6.22 The schemes in pts VA and VB of the Copyright Act also apply to institutions assisting persons with disability.

6.23 Dr Matthew Rimmer submitted that Australia’s laws in respect of copyright and disability rights are ‘a disgrace’. The exceptions are ‘messy … technology-specific; copyright subject matter specific; disability specific; and sometimes limited to institutions’. Rimmer also submitted that the statutory licences are ‘not a good means of providing access to cultural materials for those with disabilities’.[22]

6.24 The Terms of Reference instruct the ALRC not to duplicate work being undertaken on increased access to copyright works for persons with a print disability. However, many of the arguments in this chapter may also apply to the statutory licences as they relate to institutions assisting persons with disability.

6.25 Furthermore, many uses by institutions assisting persons with disability may well be fair, under the fair use exception proposed in Chapter 4. Such fair uses should not need to be licensed, and do not need to be covered by statutory licences. The freedom to format shift is particularly important for certain persons with disability. Blind Citizens Australia submitted that

a fair usage provision which recognises the needs for individuals with a print disability to format shift from an inaccessible to accessible copy would dramatically enhance access for a significant portion of the population and also advantage copyright owners through increased sales of their works.[23]

[10] This chapter concerns the statutory licences for educational and other institutions and the licences for government. The statutory licence for retransmission of broadcasts is discussed in Ch 15.

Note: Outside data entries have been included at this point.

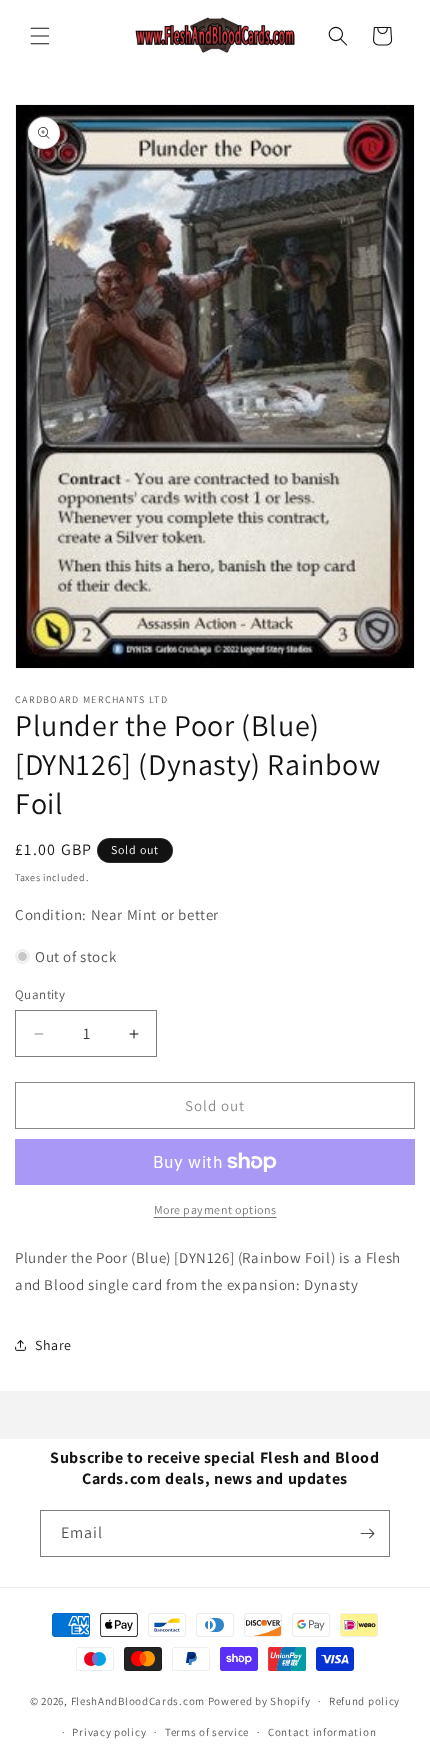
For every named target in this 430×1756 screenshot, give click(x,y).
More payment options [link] (215, 1209)
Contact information (322, 1732)
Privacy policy (109, 1732)
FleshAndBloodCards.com (138, 1701)
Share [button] (53, 1345)
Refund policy (364, 1701)
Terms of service (207, 1732)
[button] (40, 36)
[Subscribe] (367, 1533)
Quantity (40, 994)
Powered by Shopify (259, 1701)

[11] Copyright Agency/Viscopy, Submission 287.

[12] Sections 183 and 183A refer to ‘the Crown’, ‘the Commonwealth or a State’ and ‘a government’. These phrases appear to be interchangeable. The position of local government is discussed in Ch 14.

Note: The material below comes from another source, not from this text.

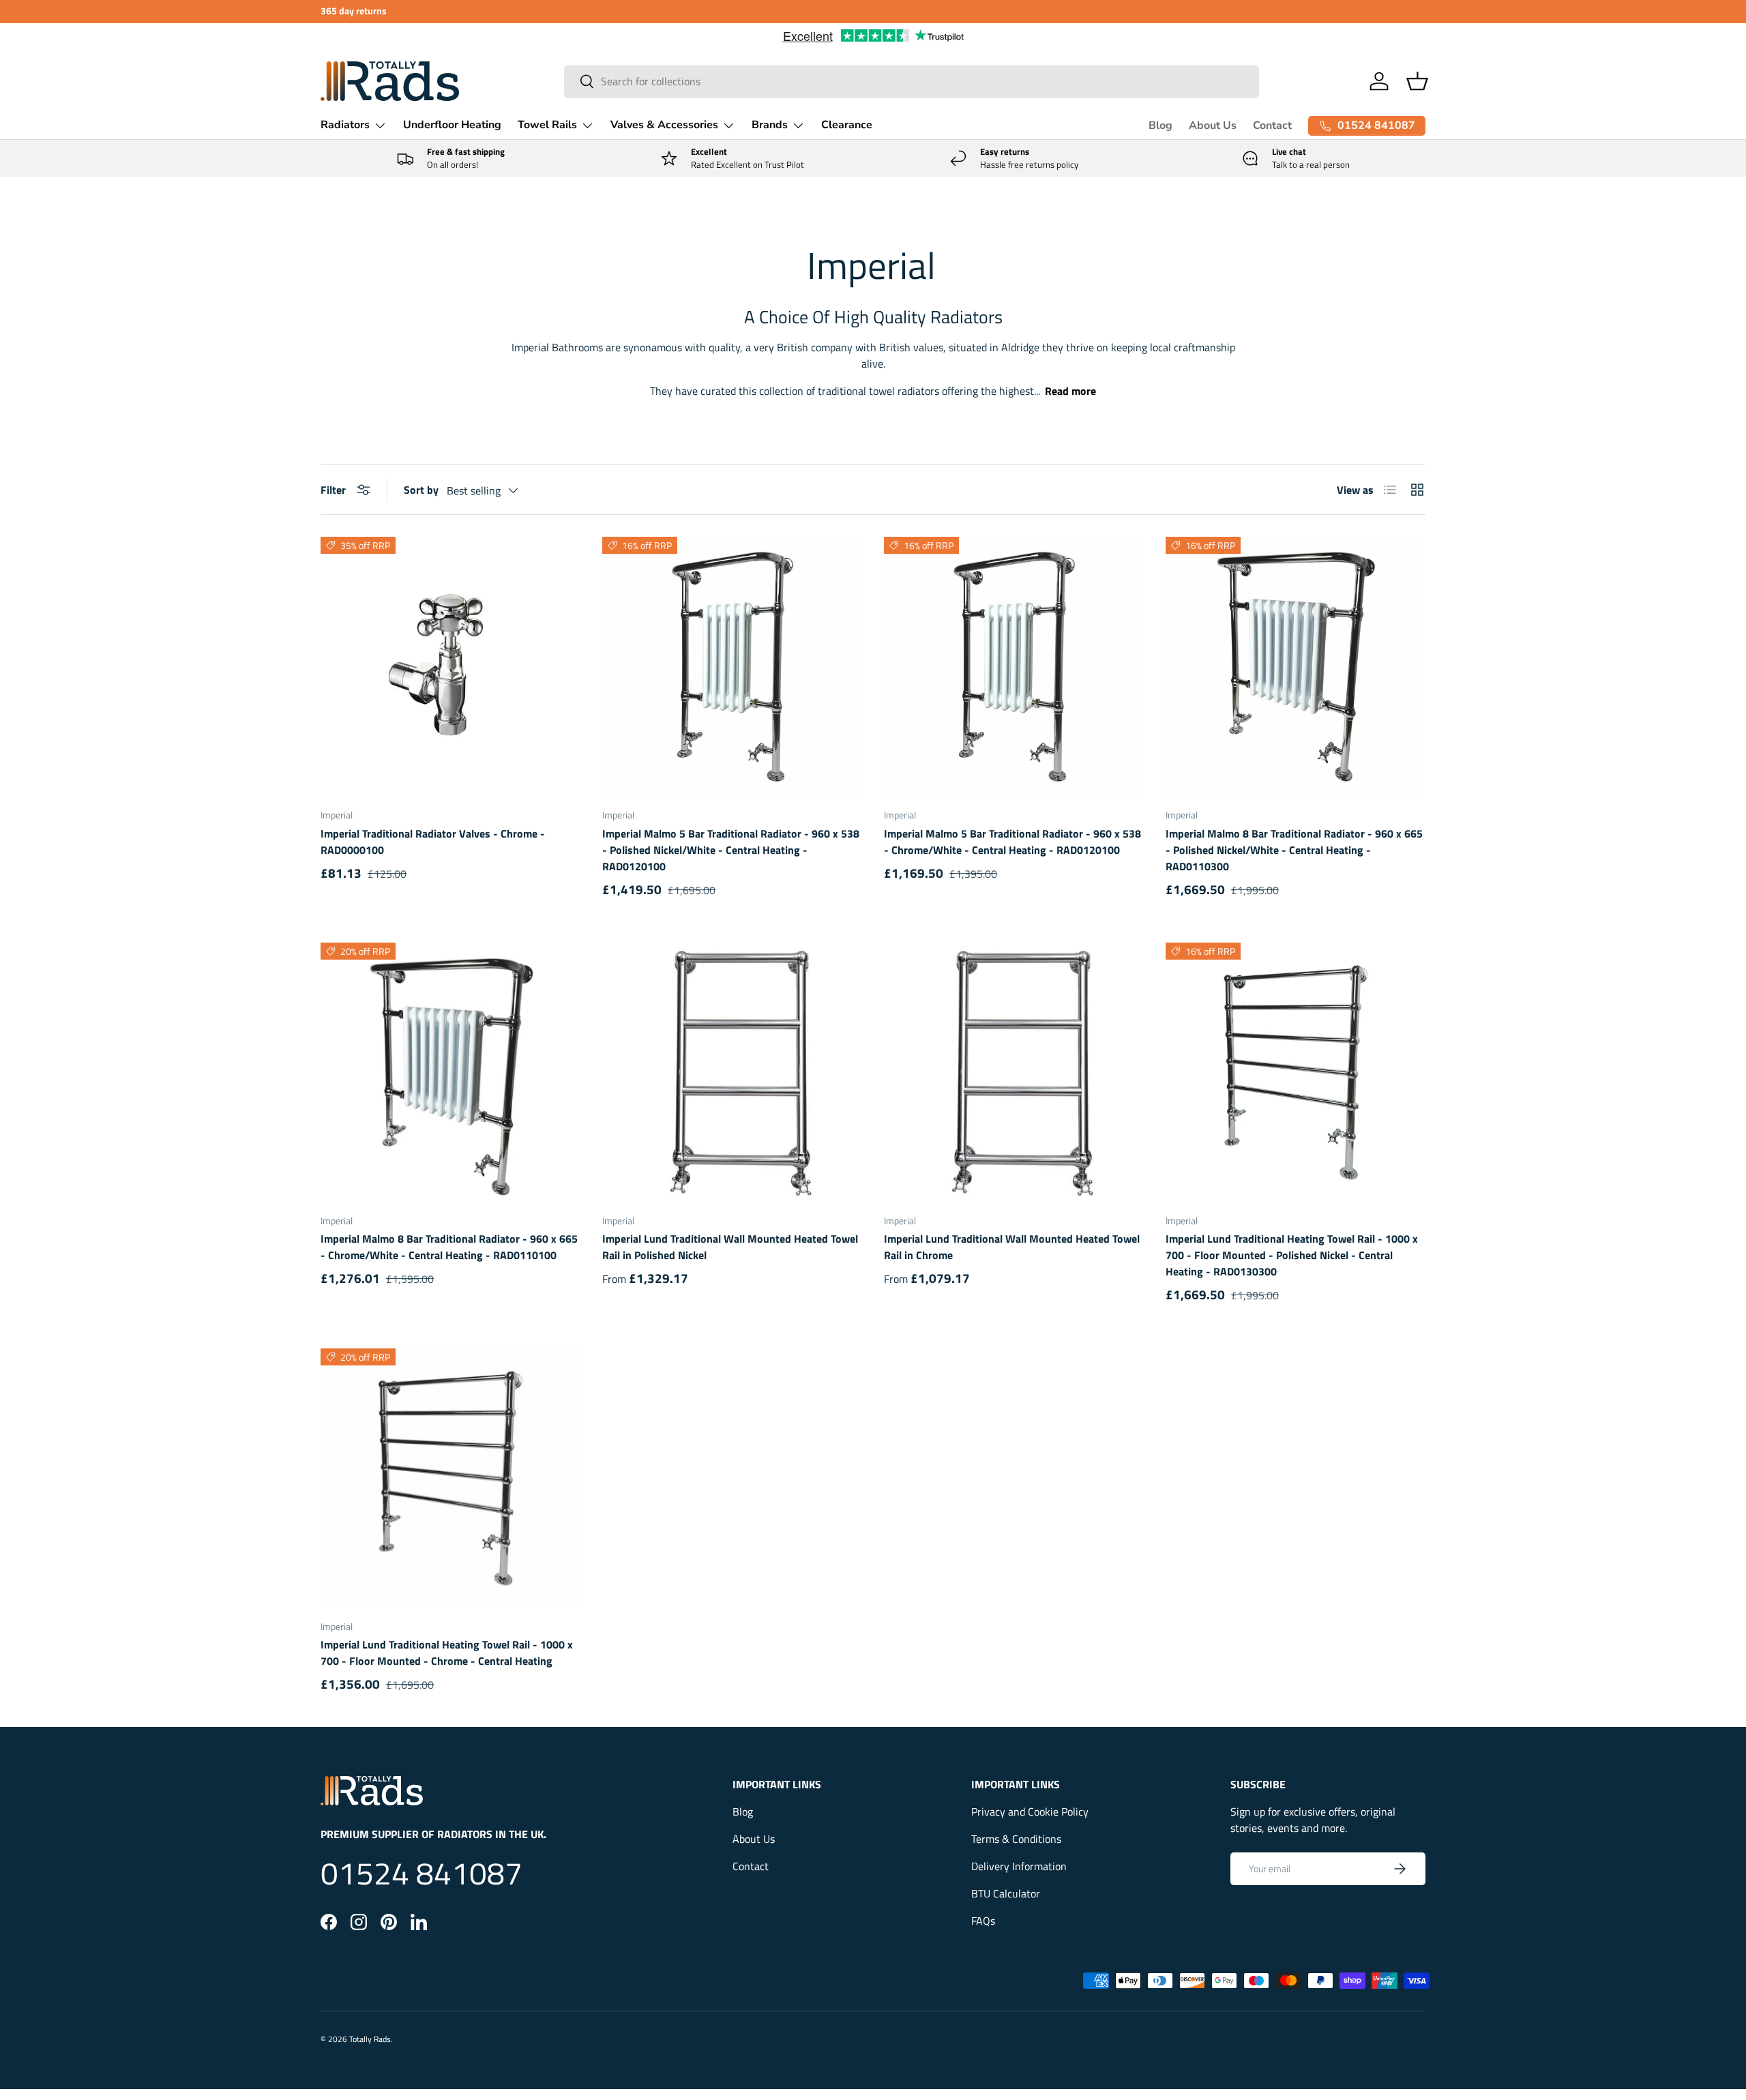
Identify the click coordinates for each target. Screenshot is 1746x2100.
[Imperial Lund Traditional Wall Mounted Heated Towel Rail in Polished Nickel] (732, 1072)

[13]Copyright Act 1968 (Cth) s 183(1).

[14] Australian Government Attorney-General’s Department, Australian Government Intellectual Property Manual <www.ag.gov.au> at 9 August 2012.

[15] Copyright Law Review Committee, Report to Consider What Alterations are Desirable in the Copyright Law of the Commonwealth (1959), 77.

[16] Ibid, 77.

[17]University of New South Wales v Moorhouse (1975) 133 CLR 1.

[18] Thomson Reuters, The Law of Intellectual Property: Copyright, Designs and Confidential Information, [12.100].

[19] Copyright Law Committee, Report on Reprographic Reproduction (1976) (the Franki Report), [6.40].

[20] Ibid, [6.63].

[21] Australian Publishers Association, Submission 225.

[22] M Rimmer, Submission 161.

[23] Blind Citizens Australia, Submission 157.